We would just like to politely check: did the reviewer forget to revise their score after stating they would?

评论- Please engage with the rebuttals ASAP

2025-08-04

Dear reviewers,

Thank you for your work reviewing this paper. The authors have provided detailed rebuttals. Please engage urgently with the rebuttal by updating your review where necessary and by providing a final justification, asking for further clarification where needed.

Thank you, the AC

最终决定Reject

2025-09-17

This paper identifies and studies a phenomenon termed "feature hedging," where a sparse autoencoder (SAE) with insufficient capacity (too few latents) trained on correlated features learns to represent multiple features within a single latent direction, compromising monosemanticity. The authors contrast this with the previously identified problem of "feature absorption".

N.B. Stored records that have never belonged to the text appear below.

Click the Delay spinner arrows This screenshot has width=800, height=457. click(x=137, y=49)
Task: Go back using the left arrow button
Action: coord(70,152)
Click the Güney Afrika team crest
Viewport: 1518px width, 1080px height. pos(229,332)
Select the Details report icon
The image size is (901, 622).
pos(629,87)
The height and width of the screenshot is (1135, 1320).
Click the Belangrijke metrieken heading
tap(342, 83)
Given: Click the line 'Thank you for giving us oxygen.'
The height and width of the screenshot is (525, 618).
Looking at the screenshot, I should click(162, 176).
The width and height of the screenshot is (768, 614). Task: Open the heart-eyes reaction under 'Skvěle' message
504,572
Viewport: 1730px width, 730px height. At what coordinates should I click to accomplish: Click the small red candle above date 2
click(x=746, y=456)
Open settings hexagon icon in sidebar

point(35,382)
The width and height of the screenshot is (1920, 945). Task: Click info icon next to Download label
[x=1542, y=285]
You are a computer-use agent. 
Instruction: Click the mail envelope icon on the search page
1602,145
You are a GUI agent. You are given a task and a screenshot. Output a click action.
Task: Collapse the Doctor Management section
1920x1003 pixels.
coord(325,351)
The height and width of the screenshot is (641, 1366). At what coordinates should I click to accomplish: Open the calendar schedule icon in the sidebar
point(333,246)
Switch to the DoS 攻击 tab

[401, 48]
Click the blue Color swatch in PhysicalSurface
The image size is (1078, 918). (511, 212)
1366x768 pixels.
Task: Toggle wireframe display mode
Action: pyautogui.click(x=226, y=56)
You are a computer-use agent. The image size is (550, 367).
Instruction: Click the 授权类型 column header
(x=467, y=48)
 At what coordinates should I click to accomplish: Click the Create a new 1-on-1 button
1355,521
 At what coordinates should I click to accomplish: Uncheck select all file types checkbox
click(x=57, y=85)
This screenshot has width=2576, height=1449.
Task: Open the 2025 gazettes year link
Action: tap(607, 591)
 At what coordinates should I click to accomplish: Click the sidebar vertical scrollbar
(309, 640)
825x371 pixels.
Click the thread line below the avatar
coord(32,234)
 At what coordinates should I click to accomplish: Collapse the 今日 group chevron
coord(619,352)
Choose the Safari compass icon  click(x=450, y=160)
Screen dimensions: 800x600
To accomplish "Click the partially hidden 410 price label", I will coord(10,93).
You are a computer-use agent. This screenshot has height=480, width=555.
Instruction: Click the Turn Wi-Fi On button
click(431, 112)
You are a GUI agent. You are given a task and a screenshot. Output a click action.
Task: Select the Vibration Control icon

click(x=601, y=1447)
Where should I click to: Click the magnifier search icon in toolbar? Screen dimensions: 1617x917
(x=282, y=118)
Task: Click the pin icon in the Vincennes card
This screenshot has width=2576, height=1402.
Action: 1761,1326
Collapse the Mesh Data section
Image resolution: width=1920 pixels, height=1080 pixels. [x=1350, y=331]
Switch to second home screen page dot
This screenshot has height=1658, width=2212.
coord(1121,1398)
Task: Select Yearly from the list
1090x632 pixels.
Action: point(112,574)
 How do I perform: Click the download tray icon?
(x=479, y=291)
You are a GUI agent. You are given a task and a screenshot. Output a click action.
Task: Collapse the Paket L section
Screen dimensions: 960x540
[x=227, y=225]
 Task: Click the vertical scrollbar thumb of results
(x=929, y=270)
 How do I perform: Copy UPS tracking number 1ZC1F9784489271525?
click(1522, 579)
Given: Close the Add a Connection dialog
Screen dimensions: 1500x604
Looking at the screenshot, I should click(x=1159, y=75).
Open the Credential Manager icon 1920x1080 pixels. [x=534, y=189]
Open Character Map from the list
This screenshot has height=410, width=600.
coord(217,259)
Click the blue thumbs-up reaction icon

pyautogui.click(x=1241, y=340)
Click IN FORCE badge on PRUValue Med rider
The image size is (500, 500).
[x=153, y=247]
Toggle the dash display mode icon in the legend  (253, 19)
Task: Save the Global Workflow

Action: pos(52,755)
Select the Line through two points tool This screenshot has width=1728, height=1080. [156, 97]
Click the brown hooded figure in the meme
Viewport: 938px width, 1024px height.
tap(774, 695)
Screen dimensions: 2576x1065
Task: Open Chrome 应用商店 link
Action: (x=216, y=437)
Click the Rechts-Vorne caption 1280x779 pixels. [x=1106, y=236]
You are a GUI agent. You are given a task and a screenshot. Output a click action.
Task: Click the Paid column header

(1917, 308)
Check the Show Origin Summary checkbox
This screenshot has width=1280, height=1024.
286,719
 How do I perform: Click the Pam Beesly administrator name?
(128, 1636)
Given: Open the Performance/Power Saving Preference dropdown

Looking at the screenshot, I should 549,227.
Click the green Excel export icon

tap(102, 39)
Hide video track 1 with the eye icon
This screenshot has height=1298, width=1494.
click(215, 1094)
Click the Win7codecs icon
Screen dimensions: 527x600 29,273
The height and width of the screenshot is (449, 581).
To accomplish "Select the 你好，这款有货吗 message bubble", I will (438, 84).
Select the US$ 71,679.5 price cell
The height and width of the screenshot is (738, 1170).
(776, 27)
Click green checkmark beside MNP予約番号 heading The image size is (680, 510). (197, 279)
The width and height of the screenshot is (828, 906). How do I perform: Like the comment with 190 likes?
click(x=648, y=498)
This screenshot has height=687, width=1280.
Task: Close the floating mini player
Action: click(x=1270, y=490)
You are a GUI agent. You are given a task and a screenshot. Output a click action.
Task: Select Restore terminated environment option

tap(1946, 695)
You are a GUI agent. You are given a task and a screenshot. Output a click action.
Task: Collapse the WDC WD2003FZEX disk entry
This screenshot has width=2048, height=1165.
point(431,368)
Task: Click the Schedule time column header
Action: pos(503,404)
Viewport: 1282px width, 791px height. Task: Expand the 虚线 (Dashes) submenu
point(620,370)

The authors provide clear, intuitive experiments with 1- and 2-latent SAEs showing how hedging arises under hierarchical, correlated, and anti-correlated features. They define the "hedging degree" to quantify the effect in larger SAEs trained on Gemma and Llama models, ostensibly showing severe hedging in narrow SAEs that persists even in very wide ones. They finally propose a modified "balance matryoshka SAE" to mitigate both issues; its key idea is to apply a scaling coefficient to the loss for each matryoshka level which should allow balancing hedging and absorption.

However, the core concept is somewhat obvious in hindsight: an undercomplete autoencoder will be forced to compress information, and correlated information will be compressed together. While the authors give concrete illustrations of this phenomenon in the context of SAEs on transformers, the resulting insight is limited. While initial concerns about the definitions of hedging were resolved during the discussion period, the proposed solution carries a huge computational cost due to the required fine-tuning of the multiplicative parameters in the SAEs, as noted by the authors and reviewers FUCB and qeRK. This complication lowers the applicability and broader impact of the method. Finally, the method does not convincingly close the performance gap with supervised baselines that motivated the work, so I ultimately do not recommend acceptance at NeurIPS.